Key words: shale, oil/water saturation, cyclic loading test, residual strain, energy dissipation, rock mechanics

摘要：

在油气开发工程中，页岩既可作为储层经历重复压裂，亦可作为盖层承受储气库长期注采，二者均面临循环加载与流体入侵的耦合作用。因此，揭示页岩在此耦合条件下的变形、损伤累积与失稳机制具有重要意义。本文以涪陵页岩为对象，开展了干燥、饱和油和饱和水3种状态下的单轴单调加载、梯度循环加载，以及饱和水条件下高应力区间循环加载实验，系统分析了不同流体状态下页岩的强度、变形、残余应变与能量耗散演化规律。

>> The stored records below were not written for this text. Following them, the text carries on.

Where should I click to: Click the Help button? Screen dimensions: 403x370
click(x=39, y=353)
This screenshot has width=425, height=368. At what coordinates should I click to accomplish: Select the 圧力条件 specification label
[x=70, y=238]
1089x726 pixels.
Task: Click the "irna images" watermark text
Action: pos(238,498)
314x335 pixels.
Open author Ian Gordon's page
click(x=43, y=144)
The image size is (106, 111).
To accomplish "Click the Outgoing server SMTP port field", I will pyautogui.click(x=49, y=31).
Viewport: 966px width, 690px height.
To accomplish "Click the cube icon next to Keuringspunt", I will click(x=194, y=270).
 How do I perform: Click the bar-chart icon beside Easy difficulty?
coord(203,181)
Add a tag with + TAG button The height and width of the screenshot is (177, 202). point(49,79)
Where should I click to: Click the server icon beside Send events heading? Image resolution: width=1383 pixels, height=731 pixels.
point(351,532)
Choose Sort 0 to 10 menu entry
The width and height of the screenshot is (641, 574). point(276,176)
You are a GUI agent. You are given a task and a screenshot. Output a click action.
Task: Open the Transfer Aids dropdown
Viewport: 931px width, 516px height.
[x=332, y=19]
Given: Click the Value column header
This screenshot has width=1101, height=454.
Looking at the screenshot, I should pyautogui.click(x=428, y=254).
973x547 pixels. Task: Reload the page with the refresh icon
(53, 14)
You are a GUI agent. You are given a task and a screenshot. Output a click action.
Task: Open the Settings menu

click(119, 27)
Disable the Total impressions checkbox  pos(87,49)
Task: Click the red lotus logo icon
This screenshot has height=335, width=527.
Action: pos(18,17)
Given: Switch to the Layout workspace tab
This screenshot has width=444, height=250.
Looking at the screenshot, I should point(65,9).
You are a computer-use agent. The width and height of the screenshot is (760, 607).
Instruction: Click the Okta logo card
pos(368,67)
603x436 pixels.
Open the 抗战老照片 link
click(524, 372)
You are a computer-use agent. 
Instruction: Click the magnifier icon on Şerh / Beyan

结果表明：干燥页岩的整体强度最高，水饱和则显著削弱页岩强度与刚度，并显著提高了能量耗散占比；油饱和对弹性模量影响有限，但会增强循环残余变形和能量耗散。不同饱和流体下，页岩均在应力低于单调峰值应力时即发生循环失稳，且失稳时对应的峰值总应变与单调破坏条件相近。临近失稳前，残余应变的增长速率呈明显升高趋势。3种状态下，循环残余应变的演化均表现出阶段性特征：首个循环变形较大，随后减小并趋于稳定，临近破坏前再次快速升高。由此可见，相比传统仅依据峰值应力或单轴抗压强度的评价方法，基于总应变、残余应变增长率及能量耗散比的判别指标，更适用于页岩油气开发及储气库长期注采过程中的井壁稳定性评价。

关键词: 页岩, 饱和油/水, 循环加载实验, 残余应变, 能量耗散, 岩石力学

CLC Number:

TU458.3
TE3

CHEN Linghao, WANG Linlin, MA Rui, LUO Zhilei. Cyclic mechanical response and damage evolution of shale under different fluid saturation conditions[J]. Petroleum Science Bulletin, 2026, 11(2): 533-543.

陈凌皓, 王琳琳, 马睿, 罗志磊. 不同流体饱和状态下页岩循环力学响应及损伤演化[J]. 石油科学通报, 2026, 11(2): 533-543.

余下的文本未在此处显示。